TASK ITEM: An image-free reproduction of the data below is needed: print it exactly.

[LISTED RECORDS — start]

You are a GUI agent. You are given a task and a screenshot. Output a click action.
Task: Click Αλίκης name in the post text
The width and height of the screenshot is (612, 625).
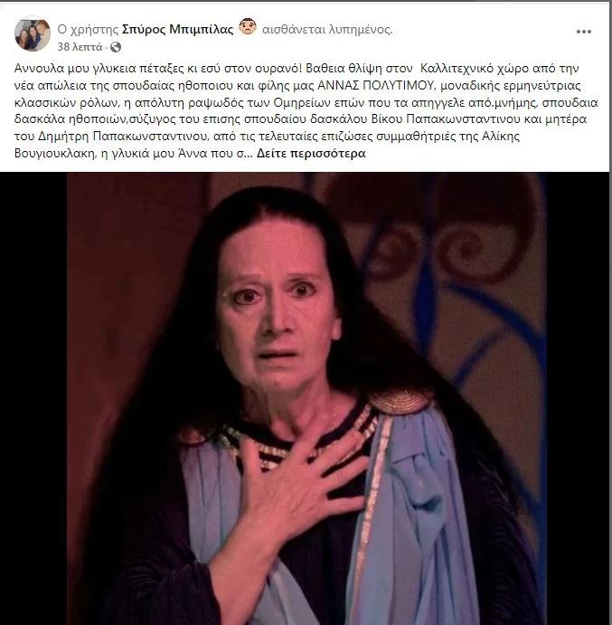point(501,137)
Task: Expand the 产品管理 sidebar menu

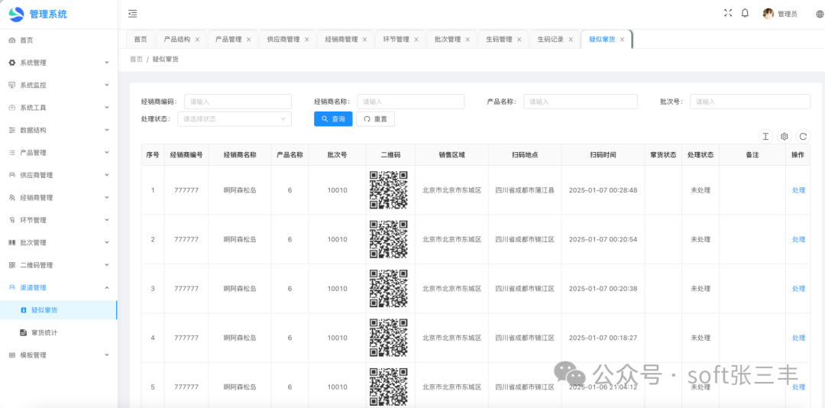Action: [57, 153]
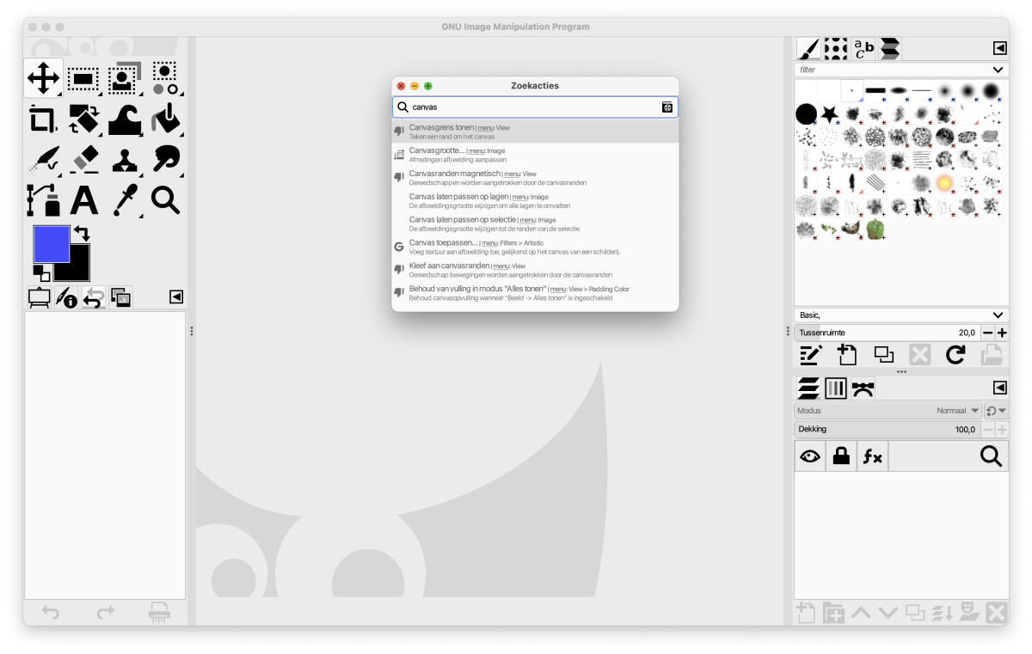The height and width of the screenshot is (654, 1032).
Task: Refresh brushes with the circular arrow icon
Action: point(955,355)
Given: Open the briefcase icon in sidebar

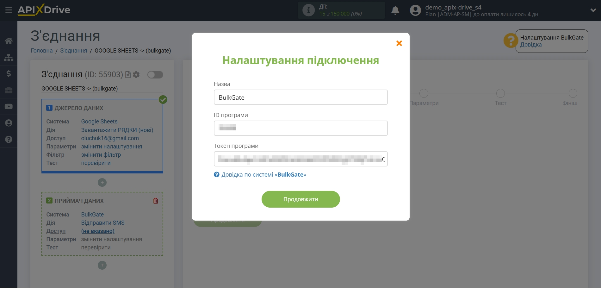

[LISTED RECORDS — finish]

RESPONSE TO THIS TASK:
You are a GUI agent. You are given a task and a screenshot. Output a click action.
Task: Click Αλίκης name in the post text
The width and height of the screenshot is (612, 625).
point(501,137)
Task: Expand the 产品管理 sidebar menu

Action: [57, 153]
The height and width of the screenshot is (654, 1032).
Task: Refresh brushes with the circular arrow icon
Action: point(955,355)
Given: Open the briefcase icon in sidebar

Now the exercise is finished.